▼
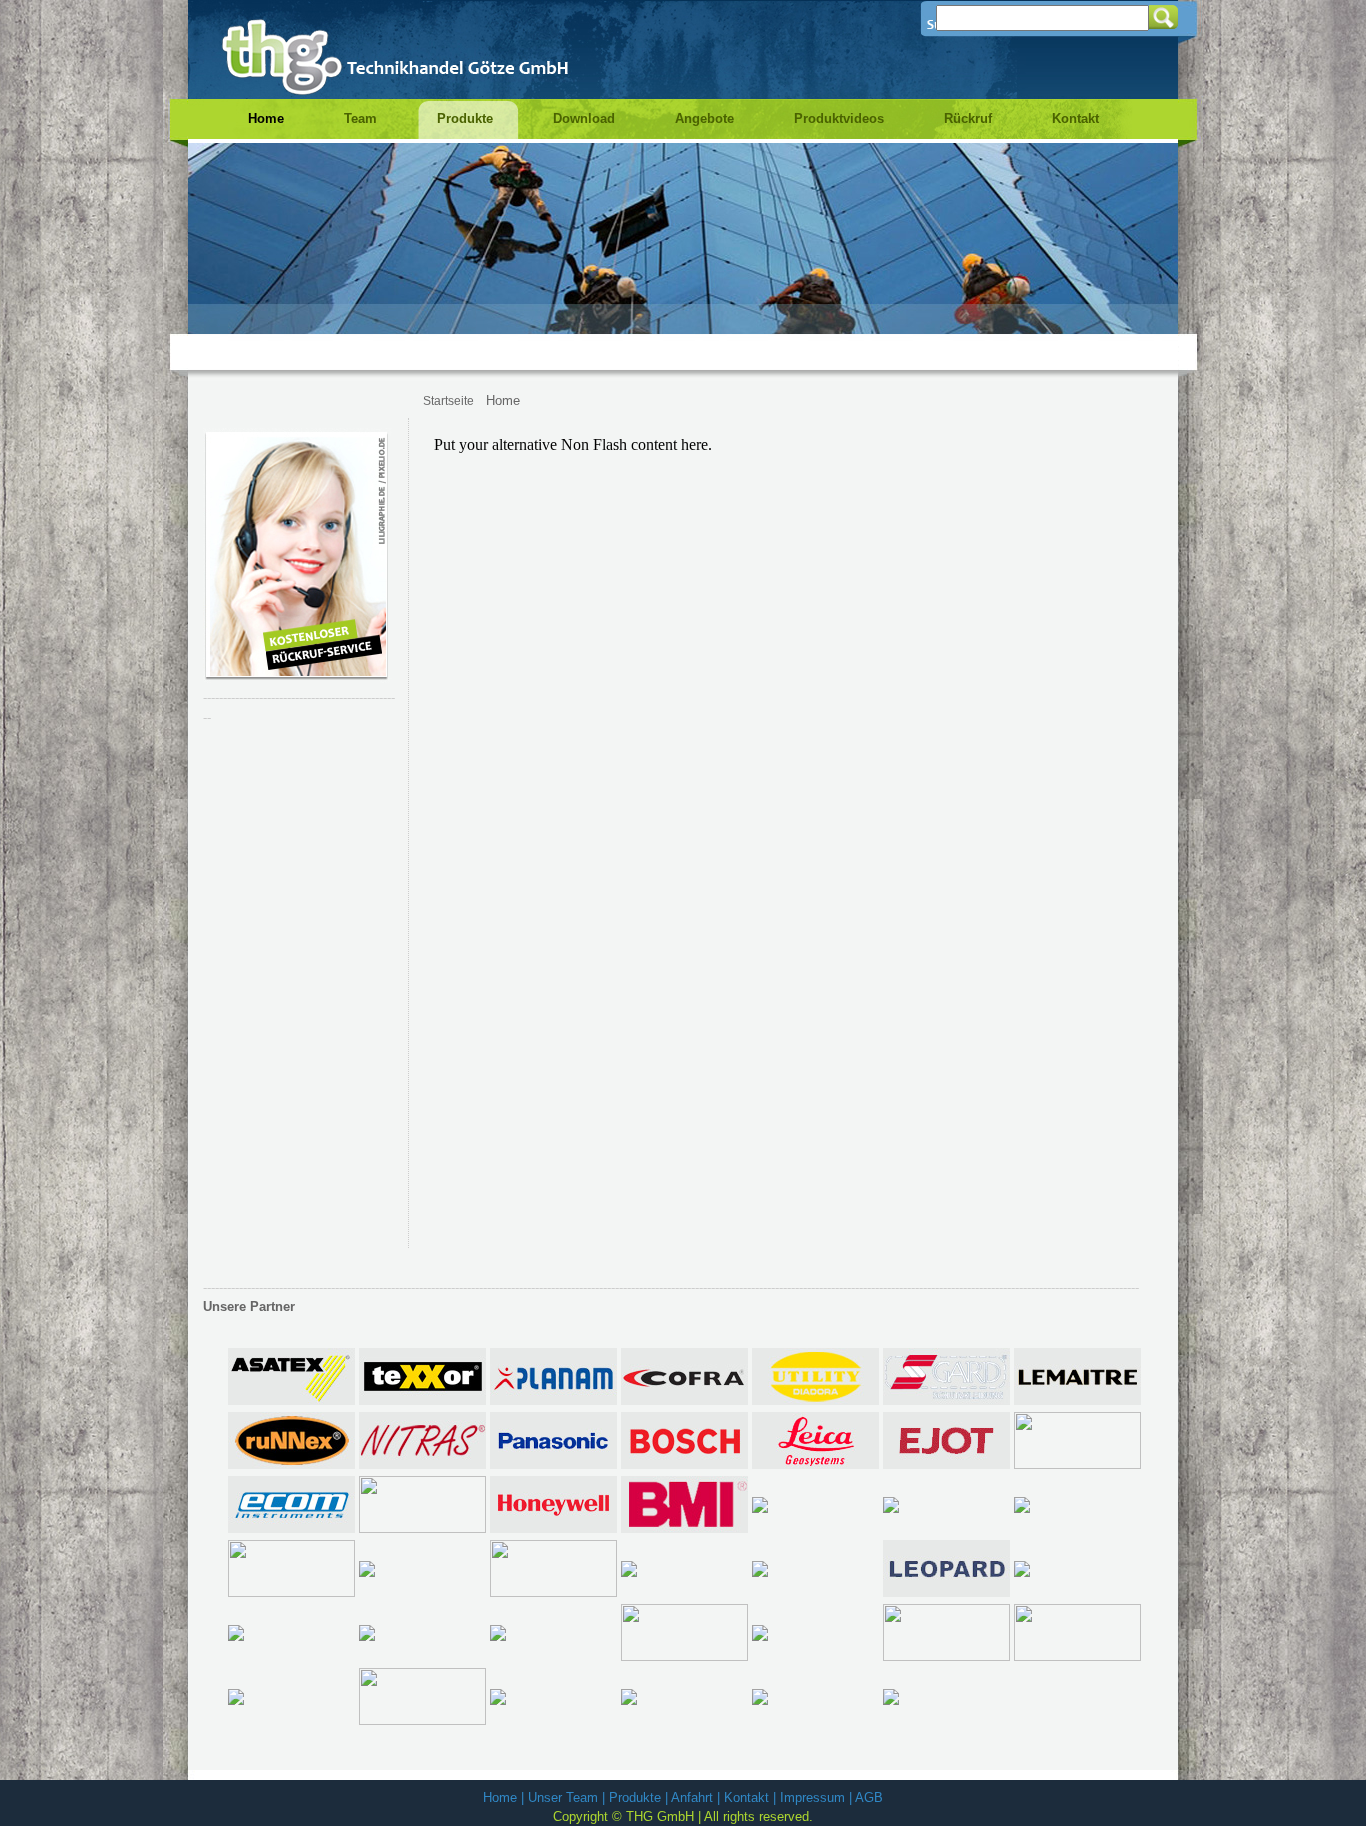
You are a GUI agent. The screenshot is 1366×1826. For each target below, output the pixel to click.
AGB (869, 1797)
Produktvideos (839, 118)
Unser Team (563, 1797)
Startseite (448, 400)
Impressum (812, 1797)
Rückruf (968, 118)
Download (584, 118)
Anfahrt (692, 1797)
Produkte (465, 118)
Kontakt (1075, 118)
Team (360, 118)
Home (266, 118)
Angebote (704, 118)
▲
*Exercise goal*
A word-for-word reprint of the listing above is needed, minus the pictures.

*Result below*
You are a GUI agent. The screenshot is 1366×1826. For each target below, output the pixel to click.
AGB (869, 1797)
Produktvideos (839, 118)
Unser Team (563, 1797)
Startseite (448, 400)
Impressum (812, 1797)
Rückruf (968, 118)
Download (584, 118)
Anfahrt (692, 1797)
Produkte (465, 118)
Kontakt (1075, 118)
Team (360, 118)
Home (266, 118)
Angebote (704, 118)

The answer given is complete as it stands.